Let’s put this simply, we
want need to generate THOUSANDS of grains per second. We want to fill this virtual environment with dozens of interactive sound generators that can be gesturally controlled as audio/visual objects that exist within a fantastical world. But audio requires such a high rate of processing and rock-solid timing, keeping this system performant enough to produce acceptable results presents some challenges.
To provide some perspective, consider the fact that game engines are designed to process things once per visual frame (generally between 60 Hz and 144 Hz). Audio, on the other hand, runs at 44,100 Hz. So, let’s do some quick maths and assume the following:
- Audio sample rate of 44,100hz
- Grain duration of 200ms (44,100 x .2 = 8,820 samples per grain)

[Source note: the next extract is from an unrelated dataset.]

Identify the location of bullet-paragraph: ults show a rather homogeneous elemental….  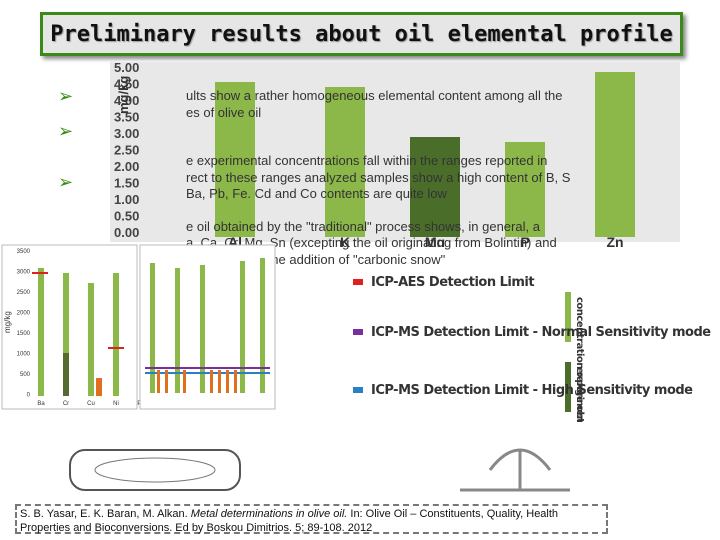
(433, 104).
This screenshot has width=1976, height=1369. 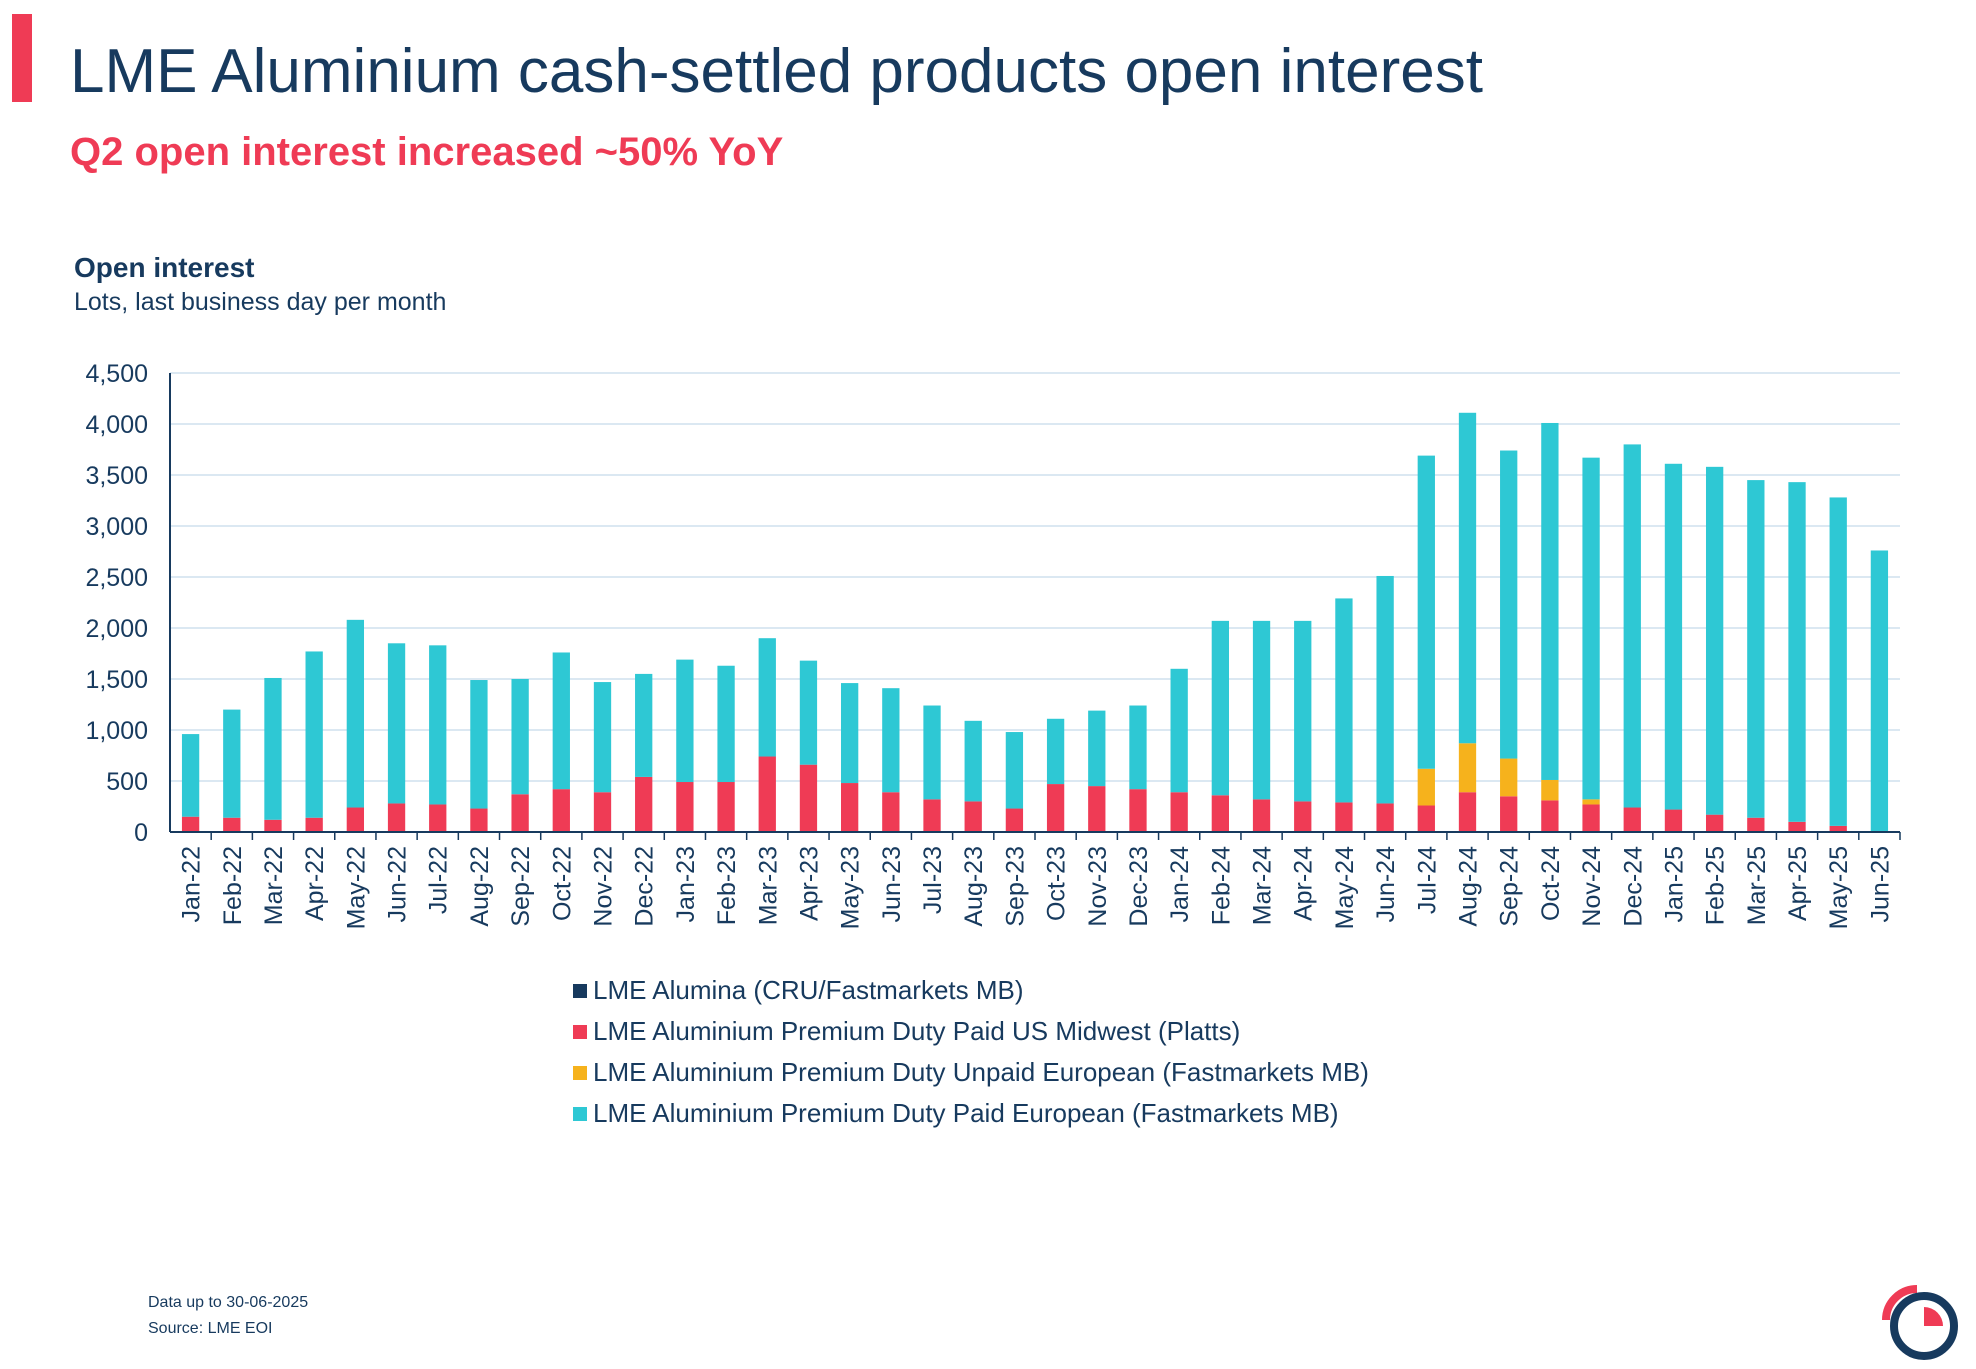 What do you see at coordinates (1880, 884) in the screenshot?
I see `x-tick-label: Jun-25` at bounding box center [1880, 884].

- Cadence of 5ms (200 grains per second)
Each second, this grain manager needs to copy 1,764,000 samples (8,820 x 200) to the grains. On top of that, each sample needs to have the windowing function and DSP effects applied before it’s finally sent to an audio source’s OnAudioFilterRead function call, each step having its own set of function calls or algorithms applied. While a single instance of this might do fine when developed using an intuitive design approach, one granular synthesiser isn’t enough for the environment we plan to create. And we certainly can’t keep it all in the main CPU thread. The bottom line is, we need to get creative if we want a DSP pipeline that’s efficient, flexible, and tightly integrated with the game environment.
That’s enough for today. We’ve briefly looked at our motivations and potential of the project, chosen our audio synthesis approach, and identified a few technical considerations to have in mind before building a DSP chain in Unity3D.
In the next post, I’ll talk about the design approaches we’ve taken to build our granular synthesiser in Unity3D from a more technical perspective. I will outline the DSP chain we created in C#, and wrap up with the limitations and affordances of 3 distinct methods we’ve used to integrate a granular synthesiser within the Unity3D game environment.